WHAT IS NEEDED:
Print out the entries below with no edits.
___ DATA FOR REVIEW ___
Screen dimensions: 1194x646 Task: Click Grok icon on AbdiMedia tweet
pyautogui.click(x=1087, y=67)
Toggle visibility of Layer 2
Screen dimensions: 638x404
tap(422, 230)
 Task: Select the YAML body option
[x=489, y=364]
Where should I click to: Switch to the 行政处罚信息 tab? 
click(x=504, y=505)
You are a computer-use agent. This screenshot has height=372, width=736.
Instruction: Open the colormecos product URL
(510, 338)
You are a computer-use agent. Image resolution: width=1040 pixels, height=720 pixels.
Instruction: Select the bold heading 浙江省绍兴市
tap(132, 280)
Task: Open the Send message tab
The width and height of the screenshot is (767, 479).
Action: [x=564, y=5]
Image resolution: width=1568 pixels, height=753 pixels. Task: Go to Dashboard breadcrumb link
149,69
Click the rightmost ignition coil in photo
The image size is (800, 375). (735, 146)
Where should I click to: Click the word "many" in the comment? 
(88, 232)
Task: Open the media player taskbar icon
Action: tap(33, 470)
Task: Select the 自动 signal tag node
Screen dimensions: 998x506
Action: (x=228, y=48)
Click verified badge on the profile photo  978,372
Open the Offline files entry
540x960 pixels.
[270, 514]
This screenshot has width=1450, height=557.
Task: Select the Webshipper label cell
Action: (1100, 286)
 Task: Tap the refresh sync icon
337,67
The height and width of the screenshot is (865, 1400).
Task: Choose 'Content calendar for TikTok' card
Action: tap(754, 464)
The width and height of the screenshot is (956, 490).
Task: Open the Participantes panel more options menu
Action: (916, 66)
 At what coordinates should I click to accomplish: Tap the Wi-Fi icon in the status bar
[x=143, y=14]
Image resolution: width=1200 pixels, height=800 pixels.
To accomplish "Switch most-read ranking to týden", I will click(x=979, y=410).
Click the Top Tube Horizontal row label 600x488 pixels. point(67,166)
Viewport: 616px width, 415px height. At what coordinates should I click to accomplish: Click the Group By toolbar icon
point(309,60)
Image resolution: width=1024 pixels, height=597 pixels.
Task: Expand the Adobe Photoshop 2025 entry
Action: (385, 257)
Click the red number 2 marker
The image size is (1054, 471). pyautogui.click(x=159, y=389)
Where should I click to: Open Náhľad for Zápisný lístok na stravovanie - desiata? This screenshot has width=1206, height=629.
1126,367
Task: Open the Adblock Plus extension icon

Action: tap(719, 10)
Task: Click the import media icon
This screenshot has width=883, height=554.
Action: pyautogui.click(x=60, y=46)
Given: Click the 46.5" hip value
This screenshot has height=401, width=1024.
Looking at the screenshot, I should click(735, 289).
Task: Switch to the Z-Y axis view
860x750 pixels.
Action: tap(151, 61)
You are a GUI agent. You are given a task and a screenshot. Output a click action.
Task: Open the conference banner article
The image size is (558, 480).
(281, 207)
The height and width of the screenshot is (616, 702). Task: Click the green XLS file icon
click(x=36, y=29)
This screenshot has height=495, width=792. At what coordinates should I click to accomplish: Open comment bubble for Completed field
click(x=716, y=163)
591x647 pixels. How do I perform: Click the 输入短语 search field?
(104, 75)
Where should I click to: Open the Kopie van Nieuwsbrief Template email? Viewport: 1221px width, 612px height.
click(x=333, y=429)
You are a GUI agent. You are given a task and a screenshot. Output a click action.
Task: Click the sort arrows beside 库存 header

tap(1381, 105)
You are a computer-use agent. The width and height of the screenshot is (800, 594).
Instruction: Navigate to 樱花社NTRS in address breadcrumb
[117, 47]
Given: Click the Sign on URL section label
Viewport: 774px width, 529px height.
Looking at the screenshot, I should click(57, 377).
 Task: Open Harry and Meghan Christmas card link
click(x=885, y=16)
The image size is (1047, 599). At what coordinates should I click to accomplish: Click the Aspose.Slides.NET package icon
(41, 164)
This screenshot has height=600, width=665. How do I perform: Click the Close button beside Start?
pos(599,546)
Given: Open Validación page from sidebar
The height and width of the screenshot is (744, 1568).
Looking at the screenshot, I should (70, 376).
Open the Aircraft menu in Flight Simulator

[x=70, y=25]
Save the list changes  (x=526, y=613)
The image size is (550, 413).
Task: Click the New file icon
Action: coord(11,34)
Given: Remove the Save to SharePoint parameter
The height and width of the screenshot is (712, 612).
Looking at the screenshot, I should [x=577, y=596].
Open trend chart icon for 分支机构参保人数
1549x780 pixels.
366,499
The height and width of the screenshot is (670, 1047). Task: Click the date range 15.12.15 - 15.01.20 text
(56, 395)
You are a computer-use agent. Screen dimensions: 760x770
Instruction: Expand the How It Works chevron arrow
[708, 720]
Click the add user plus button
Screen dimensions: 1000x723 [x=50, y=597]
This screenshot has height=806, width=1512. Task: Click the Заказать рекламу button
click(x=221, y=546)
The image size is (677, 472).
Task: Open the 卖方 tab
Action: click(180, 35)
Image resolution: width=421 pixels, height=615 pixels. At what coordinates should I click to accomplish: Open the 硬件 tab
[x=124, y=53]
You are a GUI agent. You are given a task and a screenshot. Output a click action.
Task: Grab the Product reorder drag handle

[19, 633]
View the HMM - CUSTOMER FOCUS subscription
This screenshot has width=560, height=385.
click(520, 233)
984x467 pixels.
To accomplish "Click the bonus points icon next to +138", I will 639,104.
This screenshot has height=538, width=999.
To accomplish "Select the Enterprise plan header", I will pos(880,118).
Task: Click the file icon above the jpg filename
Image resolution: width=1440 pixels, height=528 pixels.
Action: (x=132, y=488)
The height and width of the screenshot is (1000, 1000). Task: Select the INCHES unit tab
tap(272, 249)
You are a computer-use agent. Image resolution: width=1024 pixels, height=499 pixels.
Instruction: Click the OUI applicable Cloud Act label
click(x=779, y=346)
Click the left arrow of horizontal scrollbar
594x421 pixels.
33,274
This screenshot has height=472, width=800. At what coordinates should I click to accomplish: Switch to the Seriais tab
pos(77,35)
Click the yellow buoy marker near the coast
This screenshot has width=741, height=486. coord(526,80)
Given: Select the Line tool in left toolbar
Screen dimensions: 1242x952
___
RESPONSE:
Screen dimensions: 1194x646 Task: Click Grok icon on AbdiMedia tweet
pyautogui.click(x=1087, y=67)
Toggle visibility of Layer 2
Screen dimensions: 638x404
tap(422, 230)
 Task: Select the YAML body option
[x=489, y=364]
Where should I click to: Switch to the 行政处罚信息 tab? 
click(x=504, y=505)
You are a computer-use agent. This screenshot has height=372, width=736.
Instruction: Open the colormecos product URL
(510, 338)
You are a computer-use agent. Image resolution: width=1040 pixels, height=720 pixels.
Instruction: Select the bold heading 浙江省绍兴市
tap(132, 280)
Task: Open the Send message tab
The width and height of the screenshot is (767, 479).
Action: [x=564, y=5]
Image resolution: width=1568 pixels, height=753 pixels. Task: Go to Dashboard breadcrumb link
149,69
Click the rightmost ignition coil in photo
The image size is (800, 375). (735, 146)
Where should I click to: Click the word "many" in the comment? 
(88, 232)
Task: Open the media player taskbar icon
Action: tap(33, 470)
Task: Select the 自动 signal tag node
Screen dimensions: 998x506
Action: (x=228, y=48)
Click verified badge on the profile photo  978,372
Open the Offline files entry
540x960 pixels.
[270, 514]
This screenshot has width=1450, height=557.
Task: Select the Webshipper label cell
Action: (1100, 286)
 Task: Tap the refresh sync icon
337,67
The height and width of the screenshot is (865, 1400).
Task: Choose 'Content calendar for TikTok' card
Action: tap(754, 464)
The width and height of the screenshot is (956, 490).
Task: Open the Participantes panel more options menu
Action: (916, 66)
 At what coordinates should I click to accomplish: Tap the Wi-Fi icon in the status bar
[x=143, y=14]
Image resolution: width=1200 pixels, height=800 pixels.
To accomplish "Switch most-read ranking to týden", I will click(x=979, y=410).
Click the Top Tube Horizontal row label 600x488 pixels. point(67,166)
Viewport: 616px width, 415px height. At what coordinates should I click to accomplish: Click the Group By toolbar icon
point(309,60)
Image resolution: width=1024 pixels, height=597 pixels.
Task: Expand the Adobe Photoshop 2025 entry
Action: (385, 257)
Click the red number 2 marker
The image size is (1054, 471). pyautogui.click(x=159, y=389)
Where should I click to: Open Náhľad for Zápisný lístok na stravovanie - desiata? This screenshot has width=1206, height=629.
1126,367
Task: Open the Adblock Plus extension icon

Action: tap(719, 10)
Task: Click the import media icon
This screenshot has width=883, height=554.
Action: pyautogui.click(x=60, y=46)
Given: Click the 46.5" hip value
This screenshot has height=401, width=1024.
Looking at the screenshot, I should click(735, 289).
Task: Switch to the Z-Y axis view
860x750 pixels.
Action: tap(151, 61)
You are a GUI agent. You are given a task and a screenshot. Output a click action.
Task: Open the conference banner article
The image size is (558, 480).
(281, 207)
The height and width of the screenshot is (616, 702). Task: Click the green XLS file icon
click(x=36, y=29)
This screenshot has height=495, width=792. At what coordinates should I click to accomplish: Open comment bubble for Completed field
click(x=716, y=163)
591x647 pixels. How do I perform: Click the 输入短语 search field?
(104, 75)
Where should I click to: Open the Kopie van Nieuwsbrief Template email? Viewport: 1221px width, 612px height.
click(x=333, y=429)
You are a GUI agent. You are given a task and a screenshot. Output a click action.
Task: Click the sort arrows beside 库存 header

tap(1381, 105)
You are a computer-use agent. The width and height of the screenshot is (800, 594).
Instruction: Navigate to 樱花社NTRS in address breadcrumb
[117, 47]
Given: Click the Sign on URL section label
Viewport: 774px width, 529px height.
Looking at the screenshot, I should click(57, 377).
 Task: Open Harry and Meghan Christmas card link
click(x=885, y=16)
The image size is (1047, 599). At what coordinates should I click to accomplish: Click the Aspose.Slides.NET package icon
(41, 164)
This screenshot has height=600, width=665. How do I perform: Click the Close button beside Start?
pos(599,546)
Given: Open Validación page from sidebar
The height and width of the screenshot is (744, 1568).
Looking at the screenshot, I should (70, 376).
Open the Aircraft menu in Flight Simulator

[x=70, y=25]
Save the list changes  (x=526, y=613)
The image size is (550, 413).
Task: Click the New file icon
Action: coord(11,34)
Given: Remove the Save to SharePoint parameter
The height and width of the screenshot is (712, 612).
Looking at the screenshot, I should [x=577, y=596].
Open trend chart icon for 分支机构参保人数
1549x780 pixels.
366,499
The height and width of the screenshot is (670, 1047). Task: Click the date range 15.12.15 - 15.01.20 text
(56, 395)
You are a computer-use agent. Screen dimensions: 760x770
Instruction: Expand the How It Works chevron arrow
[708, 720]
Click the add user plus button
Screen dimensions: 1000x723 [x=50, y=597]
This screenshot has height=806, width=1512. Task: Click the Заказать рекламу button
click(x=221, y=546)
The image size is (677, 472).
Task: Open the 卖方 tab
Action: click(180, 35)
Image resolution: width=421 pixels, height=615 pixels. At what coordinates should I click to accomplish: Open the 硬件 tab
[x=124, y=53]
You are a GUI agent. You are given a task and a screenshot. Output a click action.
Task: Grab the Product reorder drag handle

[19, 633]
View the HMM - CUSTOMER FOCUS subscription
This screenshot has width=560, height=385.
click(520, 233)
984x467 pixels.
To accomplish "Click the bonus points icon next to +138", I will 639,104.
This screenshot has height=538, width=999.
To accomplish "Select the Enterprise plan header", I will pos(880,118).
Task: Click the file icon above the jpg filename
Image resolution: width=1440 pixels, height=528 pixels.
Action: (x=132, y=488)
The height and width of the screenshot is (1000, 1000). Task: Select the INCHES unit tab
tap(272, 249)
You are a computer-use agent. Image resolution: width=1024 pixels, height=499 pixels.
Instruction: Click the OUI applicable Cloud Act label
click(x=779, y=346)
Click the left arrow of horizontal scrollbar
594x421 pixels.
33,274
This screenshot has height=472, width=800. At what coordinates should I click to accomplish: Switch to the Seriais tab
pos(77,35)
Click the yellow buoy marker near the coast
This screenshot has width=741, height=486. coord(526,80)
Given: Select the Line tool in left toolbar
Screen dimensions: 1242x952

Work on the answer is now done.